As Frank listened to his name leak out her lips a dozen times, he pinched and spun around the embossed brass nameplate at the edge of his desk. The more he stared at the letters, the less they formed the name he’d been branded with much like that cheap metal rectangle who wore it better.

Elsewhere on the desk, a sticky note read: MILK, CHICKEN. Was stuck to a stapler spread open by its hinges almost as wide as the legs of Kermit the Frog, who leaned crookedly on a can of ale weighed down by a straight razor shaft sticking out of it that directed a fleck of light from its blade onto a chiseled section of wood whittled by a worried pen tip whose cap escaped this microcosmic crime scene for the great abandon of the corner behind the waste basket. A projector was set up, searing the ceiling with a tired bulb whose luminescence shone obscene shadows built by what lay on its lens-like surface each day as an extension of Frank’s desk. The common lamp was on backorder for the second time since some mysterious late-night circumstance had hopelessly toppled it.

Frank didn’t smoke. He simply liked the smell of cigarettes and carried the same pack of double gold-ringed Rohnsteins around for aromatic comfort. He withdrew a stick and popped it into Kermit’s perpetual jaw-drop where it wedged into the stitch of the fabric at his puppety gullet.

You still have my remote, Wendy.” said Frank.

I… Wendy trailed off.

The hole!” Frank shouted opposite the receiver, to the empty room.

Ah that. Let me see…”

The wall on the right rumbled a bit. Something rolled from a height and thudded on the floor. Papers shuffled. Then, a dot of red light appeared through a pencil-thin poke in the wall just under a nail-hung gloating plaque.

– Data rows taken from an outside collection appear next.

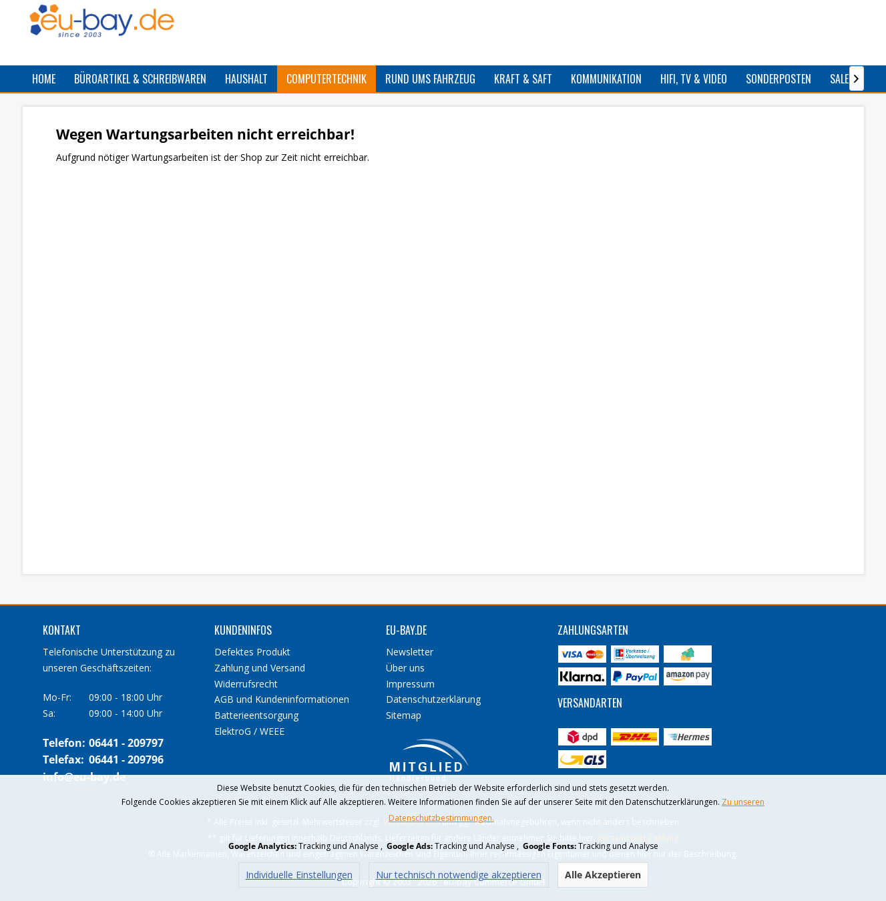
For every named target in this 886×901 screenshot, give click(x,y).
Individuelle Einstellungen (299, 874)
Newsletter (409, 651)
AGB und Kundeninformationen (281, 699)
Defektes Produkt (252, 651)
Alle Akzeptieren (603, 874)
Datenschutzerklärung (433, 699)
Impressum (410, 683)
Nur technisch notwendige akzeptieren (458, 874)
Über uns (405, 667)
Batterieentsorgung (256, 715)
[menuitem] (44, 78)
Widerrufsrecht (246, 683)
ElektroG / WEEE (249, 731)
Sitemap (403, 715)
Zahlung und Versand (259, 667)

Nothing happened. Frank picked an apple core from a little plastic dish and lobbed it at the wall, striking the plaque so it spun on its nail and dislodged, clapping on the ground.

Eh fuh,” Frank mumbled.

The light dot shone again, longer. Then off. Then on. It blinked. In the opposite corner on a stout refrigerator box, a pale black screen jittered to life. Though the stodgy man had big dreams and an even bigger ocular prescription, Frank had a small TV.

Wendy suctioned her ear up to the wall, listening as she held steady the remote control and lathed its channel button over and over.

WALNUTS AND CHERRY OATS. ADULT CER…

Click.

WANTED TO KNOW WHO SHE WAS. SO I TOLD HER. SHE THOUGHT SHE COULD GO DOWN TO THE LORY DISTRICT AN…

Click.

SA-VANVANVAN RA-DUNDUNDUN SVAAA!”

Click, click.

Frank kicked his feet up. Wished she’d stayed on the orchestra. He watched the channels turn from the doubles back to single digits and up toward nine.